CHLOE’S NEW CROWD: Ahead of her big runway reveal on Feb. 29 during Paris Fashion Week, Chloé’s new creative director Chemena Kamali is releasing a series of portraits of iconic women from different eras of the maison.
They include Jerry Hall, Jessica Miller, Natalia Vodianova and Liya Kebede, many of them pictured with the Eiffel Tower and Paris rooftops looming behind them.
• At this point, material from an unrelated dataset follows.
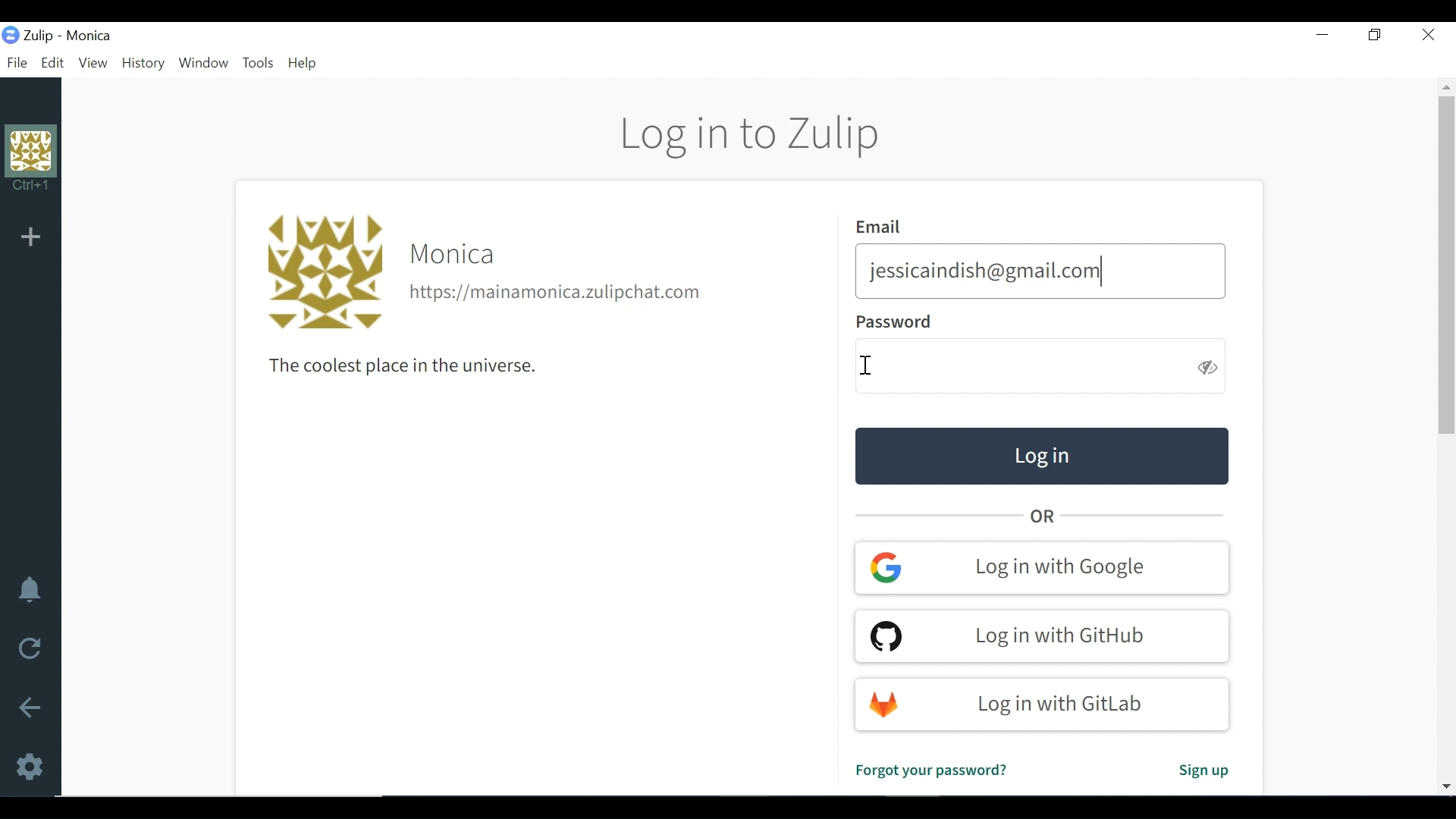 The image size is (1456, 819). Describe the element at coordinates (987, 271) in the screenshot. I see `jessicaindish@gmail.com|` at that location.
The still campaign, lensed by photographer David Sims, plus a film by Frank Lebon, are to be released later Monday on Chloé‘s digital channels.
“I wanted to capture the emotion and energy of Chloé and the women who embody both its history and spirit,” said Kamali, revealing the images and the concept exclusively to WWD. “They are effortlessly powerful, beautiful, free.”
Hall and company are joined by a “new generation of Chloé women” including FeiFei Sun, Ornella Umutoni and Kristine Lindseth.
The portraits — featuring windblown hair, direct gazes and upturned chins — telegraph confidence, natural beauty and the dreamy femininity long associated with the Paris house, founded by Gaby Aghion in 1952.
All the models wear looks from Kamali’s pre-fall collection, which was shown to buyers in December under the utmost secrecy, and suggest a return to floaty fabrics, looser silhouettes and a powdery palette.
The images also feature Chloé’s new logo in a serif font inspired by the original from the ’70s, when designer Karl Lagerfeld propelled the house to prominence.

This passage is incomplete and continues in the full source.